What are the three things that you think about the most?
C: Oh, my children, frankly. And well, it depends. I do a lot of different things and I’m always completely absorbed by what I’m doing, so for example, today I only think about my band and this crazy, surreal press thing.
1. My family, 2. The Libertines, 3. The Jackals. My filters are not working so well, I tend to perceive everything simultaneously.
Does it bother you to be asked about Pete Doherty all the time?
C: If it bothered me, I would have gone mad a long time ago…
(A woman in tabby patterned pants and a leopard top sits down on a couch two metres away from us, Carl eyes her in a latently distressed way)
…excuse me, I was distracted for a moment. I was trying to find out which animal she wants to be. You got an idea? (He’s staring at the patterned lady)
You’ve forgotten the question, haven’t you?
C: Yeah…no…everything that has happened is part of my journey. People tend to concentrate on this aspect only.
OK. My promo sheet here also says that the studio where you recorded was across from a doctor’s office for porn stars?
C: Yes. It was not very glamorous, it was a health center where they were checked whether they have sexually transmitted diseases.
Do you watch porn at all?
C: In general…yes, of course, but I didn’t recognize any of the patients, if that’s what you mean.

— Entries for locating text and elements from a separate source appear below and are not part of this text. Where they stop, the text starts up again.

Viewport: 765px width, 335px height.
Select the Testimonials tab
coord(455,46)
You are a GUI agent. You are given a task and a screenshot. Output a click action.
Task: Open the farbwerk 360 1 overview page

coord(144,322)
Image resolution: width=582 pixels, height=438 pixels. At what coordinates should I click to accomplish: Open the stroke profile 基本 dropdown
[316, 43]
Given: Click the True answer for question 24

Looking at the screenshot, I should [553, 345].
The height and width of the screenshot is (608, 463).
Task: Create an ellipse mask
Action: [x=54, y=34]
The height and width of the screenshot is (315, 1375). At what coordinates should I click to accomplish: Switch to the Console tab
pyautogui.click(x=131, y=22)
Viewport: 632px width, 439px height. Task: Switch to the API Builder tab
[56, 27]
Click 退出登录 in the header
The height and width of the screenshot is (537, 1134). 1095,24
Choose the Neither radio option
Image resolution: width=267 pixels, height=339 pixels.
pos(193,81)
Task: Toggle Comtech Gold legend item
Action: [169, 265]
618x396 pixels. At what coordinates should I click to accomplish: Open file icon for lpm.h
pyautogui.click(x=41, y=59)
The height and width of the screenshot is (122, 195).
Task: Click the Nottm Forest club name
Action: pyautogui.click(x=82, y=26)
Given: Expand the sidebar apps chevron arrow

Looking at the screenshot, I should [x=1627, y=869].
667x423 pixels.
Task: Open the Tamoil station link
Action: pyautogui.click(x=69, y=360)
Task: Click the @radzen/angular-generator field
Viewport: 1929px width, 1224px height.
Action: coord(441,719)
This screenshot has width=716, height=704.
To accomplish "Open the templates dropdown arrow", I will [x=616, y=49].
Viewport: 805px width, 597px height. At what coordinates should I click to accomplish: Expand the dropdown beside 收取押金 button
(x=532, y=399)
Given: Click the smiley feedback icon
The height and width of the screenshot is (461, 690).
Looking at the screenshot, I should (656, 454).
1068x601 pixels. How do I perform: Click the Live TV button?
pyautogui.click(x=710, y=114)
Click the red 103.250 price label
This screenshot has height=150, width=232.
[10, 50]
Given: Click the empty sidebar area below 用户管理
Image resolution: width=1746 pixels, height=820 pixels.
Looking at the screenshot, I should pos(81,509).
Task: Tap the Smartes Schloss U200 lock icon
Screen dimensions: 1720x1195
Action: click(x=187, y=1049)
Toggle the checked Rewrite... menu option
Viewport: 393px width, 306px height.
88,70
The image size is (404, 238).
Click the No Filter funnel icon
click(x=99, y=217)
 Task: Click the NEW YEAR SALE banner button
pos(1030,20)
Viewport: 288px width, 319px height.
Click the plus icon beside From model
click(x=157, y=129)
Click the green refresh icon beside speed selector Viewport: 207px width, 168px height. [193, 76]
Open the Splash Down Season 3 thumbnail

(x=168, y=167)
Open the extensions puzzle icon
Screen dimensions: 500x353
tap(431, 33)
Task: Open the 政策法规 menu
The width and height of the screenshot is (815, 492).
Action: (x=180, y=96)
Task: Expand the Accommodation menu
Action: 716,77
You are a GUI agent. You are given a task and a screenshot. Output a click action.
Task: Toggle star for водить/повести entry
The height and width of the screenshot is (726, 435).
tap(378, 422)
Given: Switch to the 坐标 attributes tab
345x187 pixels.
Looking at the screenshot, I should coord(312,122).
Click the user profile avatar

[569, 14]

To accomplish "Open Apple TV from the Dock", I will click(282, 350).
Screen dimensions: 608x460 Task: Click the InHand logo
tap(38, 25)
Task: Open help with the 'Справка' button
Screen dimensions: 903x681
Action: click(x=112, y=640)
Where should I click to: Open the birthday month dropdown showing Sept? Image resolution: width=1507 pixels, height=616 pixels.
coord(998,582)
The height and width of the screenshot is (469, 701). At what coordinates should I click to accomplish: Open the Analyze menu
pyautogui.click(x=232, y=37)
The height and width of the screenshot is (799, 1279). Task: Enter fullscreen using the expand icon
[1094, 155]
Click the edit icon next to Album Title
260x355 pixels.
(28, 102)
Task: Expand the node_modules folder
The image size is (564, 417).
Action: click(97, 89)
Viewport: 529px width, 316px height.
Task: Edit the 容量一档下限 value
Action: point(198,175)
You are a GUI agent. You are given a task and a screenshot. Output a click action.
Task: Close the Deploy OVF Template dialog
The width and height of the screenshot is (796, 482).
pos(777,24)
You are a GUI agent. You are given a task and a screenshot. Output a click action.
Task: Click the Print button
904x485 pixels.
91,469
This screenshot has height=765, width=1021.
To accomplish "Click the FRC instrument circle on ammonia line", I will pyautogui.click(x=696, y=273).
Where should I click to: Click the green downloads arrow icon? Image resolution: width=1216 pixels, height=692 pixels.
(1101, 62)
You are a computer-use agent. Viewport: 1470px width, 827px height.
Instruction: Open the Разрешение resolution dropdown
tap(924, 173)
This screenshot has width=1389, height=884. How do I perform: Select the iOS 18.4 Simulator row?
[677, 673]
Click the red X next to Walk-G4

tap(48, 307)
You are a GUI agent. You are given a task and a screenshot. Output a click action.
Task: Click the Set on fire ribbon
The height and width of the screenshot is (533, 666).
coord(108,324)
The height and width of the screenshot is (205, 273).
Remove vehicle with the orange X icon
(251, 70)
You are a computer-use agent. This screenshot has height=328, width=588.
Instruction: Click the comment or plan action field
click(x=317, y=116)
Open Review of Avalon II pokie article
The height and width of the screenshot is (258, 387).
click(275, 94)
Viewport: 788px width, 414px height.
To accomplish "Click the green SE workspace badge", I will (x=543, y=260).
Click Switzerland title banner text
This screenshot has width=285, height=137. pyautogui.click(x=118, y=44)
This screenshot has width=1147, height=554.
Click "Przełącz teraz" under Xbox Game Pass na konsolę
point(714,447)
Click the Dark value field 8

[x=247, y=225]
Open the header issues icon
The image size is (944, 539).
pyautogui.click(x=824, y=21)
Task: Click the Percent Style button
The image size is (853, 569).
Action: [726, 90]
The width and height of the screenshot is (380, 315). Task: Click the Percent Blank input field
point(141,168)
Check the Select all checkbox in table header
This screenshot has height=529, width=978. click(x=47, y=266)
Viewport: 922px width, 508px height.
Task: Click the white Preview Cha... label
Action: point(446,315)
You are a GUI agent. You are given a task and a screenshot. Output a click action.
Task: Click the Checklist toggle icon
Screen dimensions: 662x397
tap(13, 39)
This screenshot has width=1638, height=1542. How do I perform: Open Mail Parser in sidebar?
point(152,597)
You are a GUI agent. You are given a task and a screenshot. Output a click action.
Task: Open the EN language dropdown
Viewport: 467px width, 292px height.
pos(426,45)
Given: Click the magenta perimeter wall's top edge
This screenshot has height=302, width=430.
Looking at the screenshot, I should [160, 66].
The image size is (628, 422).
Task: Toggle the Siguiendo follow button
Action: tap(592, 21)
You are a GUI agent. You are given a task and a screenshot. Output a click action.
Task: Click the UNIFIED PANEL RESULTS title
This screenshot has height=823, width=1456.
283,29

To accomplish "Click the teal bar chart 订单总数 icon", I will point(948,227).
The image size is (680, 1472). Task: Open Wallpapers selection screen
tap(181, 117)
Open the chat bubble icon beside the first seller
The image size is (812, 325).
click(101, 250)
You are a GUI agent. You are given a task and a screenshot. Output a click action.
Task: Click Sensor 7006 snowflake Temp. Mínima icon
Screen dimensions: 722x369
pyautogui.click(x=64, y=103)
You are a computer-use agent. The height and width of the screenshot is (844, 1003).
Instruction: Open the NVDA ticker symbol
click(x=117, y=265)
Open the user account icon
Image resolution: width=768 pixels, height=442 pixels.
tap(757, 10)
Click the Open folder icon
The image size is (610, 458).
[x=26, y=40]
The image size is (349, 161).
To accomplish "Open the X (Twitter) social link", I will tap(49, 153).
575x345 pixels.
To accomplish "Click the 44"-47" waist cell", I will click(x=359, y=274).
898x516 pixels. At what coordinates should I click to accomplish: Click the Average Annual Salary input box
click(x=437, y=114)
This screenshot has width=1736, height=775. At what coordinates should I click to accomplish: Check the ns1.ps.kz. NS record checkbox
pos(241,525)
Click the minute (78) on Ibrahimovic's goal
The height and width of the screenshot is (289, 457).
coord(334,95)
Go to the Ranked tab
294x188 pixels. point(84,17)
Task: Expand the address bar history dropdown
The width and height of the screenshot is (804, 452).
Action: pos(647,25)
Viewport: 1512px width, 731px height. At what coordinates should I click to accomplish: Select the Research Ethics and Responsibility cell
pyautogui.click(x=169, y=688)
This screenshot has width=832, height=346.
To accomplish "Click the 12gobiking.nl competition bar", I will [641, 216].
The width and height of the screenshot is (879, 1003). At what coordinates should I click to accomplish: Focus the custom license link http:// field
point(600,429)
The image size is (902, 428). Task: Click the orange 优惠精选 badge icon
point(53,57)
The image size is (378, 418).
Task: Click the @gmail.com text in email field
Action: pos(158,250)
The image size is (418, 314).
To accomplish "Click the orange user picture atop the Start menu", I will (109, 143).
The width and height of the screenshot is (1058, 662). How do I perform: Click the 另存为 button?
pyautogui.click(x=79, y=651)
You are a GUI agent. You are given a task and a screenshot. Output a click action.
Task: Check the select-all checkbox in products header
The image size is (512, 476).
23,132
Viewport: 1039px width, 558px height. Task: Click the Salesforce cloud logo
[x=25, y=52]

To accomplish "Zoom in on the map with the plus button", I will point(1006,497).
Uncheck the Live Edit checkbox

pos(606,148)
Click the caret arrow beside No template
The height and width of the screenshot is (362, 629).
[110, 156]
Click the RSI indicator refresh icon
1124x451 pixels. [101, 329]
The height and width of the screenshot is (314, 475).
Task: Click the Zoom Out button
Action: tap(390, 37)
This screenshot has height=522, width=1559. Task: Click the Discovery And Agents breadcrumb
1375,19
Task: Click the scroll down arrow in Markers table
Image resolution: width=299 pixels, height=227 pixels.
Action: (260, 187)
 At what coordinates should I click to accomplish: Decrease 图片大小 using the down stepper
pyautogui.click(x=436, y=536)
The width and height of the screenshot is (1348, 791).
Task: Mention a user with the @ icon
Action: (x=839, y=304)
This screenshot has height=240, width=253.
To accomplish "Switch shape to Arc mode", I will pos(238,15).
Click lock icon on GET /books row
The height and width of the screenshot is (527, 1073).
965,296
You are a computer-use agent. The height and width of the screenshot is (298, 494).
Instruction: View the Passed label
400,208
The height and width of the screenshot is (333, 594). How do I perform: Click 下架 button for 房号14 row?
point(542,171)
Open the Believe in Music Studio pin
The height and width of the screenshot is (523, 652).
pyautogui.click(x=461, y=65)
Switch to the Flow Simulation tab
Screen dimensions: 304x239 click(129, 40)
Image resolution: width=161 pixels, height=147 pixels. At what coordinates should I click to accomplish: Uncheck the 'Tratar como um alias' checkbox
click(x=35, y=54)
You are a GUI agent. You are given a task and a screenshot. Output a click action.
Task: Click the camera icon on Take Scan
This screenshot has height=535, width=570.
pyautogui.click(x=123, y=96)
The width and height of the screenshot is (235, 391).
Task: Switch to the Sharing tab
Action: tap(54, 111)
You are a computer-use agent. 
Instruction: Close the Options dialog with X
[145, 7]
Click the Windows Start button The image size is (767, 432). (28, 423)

What’s your favourite porn film?
C: I do not know … Do you ask that everyone?
Hey, what did you expect after making an easy target of yourself with your previous answer…
C: Okay, sure. (Thinks seriously and intensively) I need to think about that. What’s your favorite porn film?
I do not watch porn.
C: All right. I currently feel quite schizophrenic, which is fine, because if I make plans, I mess it up usually. Right now I have two bands, two albums, two tours. Two children.
I listened to the Libertines and the whole indie stuff about ten years ago, what has happened in the meantime? Anything?
C: It was a pretty empty time. The world is changing so fast, it’s as if you are in a kind of vacuum. Previously, there were more scenes, so even the Hipster scene now seems like such an internet thing, in LA one sees 6000 beards for 5000 people.
What does your typical fan look like?
C: A friend of mine once said, the difference between our fans and those of “real” rock bands is that ours show poems rather than tits. But that’s okay, I like poems.
I do love the comments under your YouTube videos. A lot of people seem to wish for a romance between you and Pete Doherty.
C: Yes, there are many supporters of this idea. They simply objectify us men… no, it’s really quite strange.
Is there fanfiction about you?
C: Yes, I just wanted to mention, there are some pretty explicit stories.
Do you sometimes sit there together, by candlelight, and read them to each other? As you’re slowly getting closer?
C: Yes, over a bottle of wine … no, not really.
We still need to talk about something more serious, that will not do. Do you have a doctorate or something?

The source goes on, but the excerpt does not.